It's interesting that your clang and my clang give different results, even though we're using the same version. I suspect it's a result of differing CPU architectures. (i.e. my CPU is a different model to yours perhaps).
I originally did put loop alignment in my asm version, but I took it out because it was actually ever so slightly slower on mine. Make of that what you will.
I think a big difference is the flags. At least for g++, if you don't specify -march=native -mtune=native you're going to take a performance hit. How much of a performance hit depends on the features.
The sorttest.zip Makefile has only the following flags specified: -O3 --std=c++11
Where bjourne has: -O3 --std=c++11 -fomit-frame-pointer -march=native -mtune=native
I might rerun your tests with bjourne's additions!
That's very likely. Mine is an AMD Phenom(tm) II X6 1090T. Though I changed your code a little so that the intro looks like this:
sortRoutine:
; rdi = items
; esi = count
push rbp ; <- stack alignment push
sortRoutine_start:
cmp esi, 2
jb done
dec esi
The "cmp esi, 2; jb done; dec esi" corresponds to your "sub rdx, 1; jbe done". That improves it on my machine to 63 ms/loop. If you are interested I can put it online somewhere.
This shouldn't be needed. 8 byte alignment is fine for the CPU itself. The purpose of 16 byte alignment is to facilitate making 16 byte aligned stack allocations.
I also checked similar manual for AMD and it doesn't seem to mention RSP alignment at all, except that "some calling conventions may require ...".
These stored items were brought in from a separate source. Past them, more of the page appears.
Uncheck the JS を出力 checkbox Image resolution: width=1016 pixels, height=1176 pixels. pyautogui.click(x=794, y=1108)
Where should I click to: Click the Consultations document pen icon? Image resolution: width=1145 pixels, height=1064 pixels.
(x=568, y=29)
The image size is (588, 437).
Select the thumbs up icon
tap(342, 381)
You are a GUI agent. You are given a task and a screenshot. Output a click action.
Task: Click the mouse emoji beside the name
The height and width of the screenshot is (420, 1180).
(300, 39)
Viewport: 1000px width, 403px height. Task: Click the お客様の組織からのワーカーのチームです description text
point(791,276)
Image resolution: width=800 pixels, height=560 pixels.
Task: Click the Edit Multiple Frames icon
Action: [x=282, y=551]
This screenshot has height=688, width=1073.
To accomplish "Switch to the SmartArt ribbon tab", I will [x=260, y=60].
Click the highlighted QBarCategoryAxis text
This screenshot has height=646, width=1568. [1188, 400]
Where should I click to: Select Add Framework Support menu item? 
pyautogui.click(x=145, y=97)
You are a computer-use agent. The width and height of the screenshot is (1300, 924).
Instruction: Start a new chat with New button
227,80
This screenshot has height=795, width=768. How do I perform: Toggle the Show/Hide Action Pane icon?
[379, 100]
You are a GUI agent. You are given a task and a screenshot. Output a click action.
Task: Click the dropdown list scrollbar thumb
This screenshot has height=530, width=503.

The CPU doesn't care. It only matters when you call functions which allocate 16B objects on the stack.* This function calls only itself and pushes only 8B words on the stack so it's fine with 8B alignment.
* Some functions generated by C compilers do and they segfault if you call them with wrong alignment. Ask me how I know.
edit:
OK, so I downloaded this code. Results:
as-is: 78111us
push rbp: 73093us
sub rsp,8: 72332us
sub rax,8: 72222us
Seems to be a matter of instruction alignment, nothing to do with the stack.
I originally did put loop alignment in my asm version, but I took it out because it was actually ever so slightly slower on mine. Make of that what you will.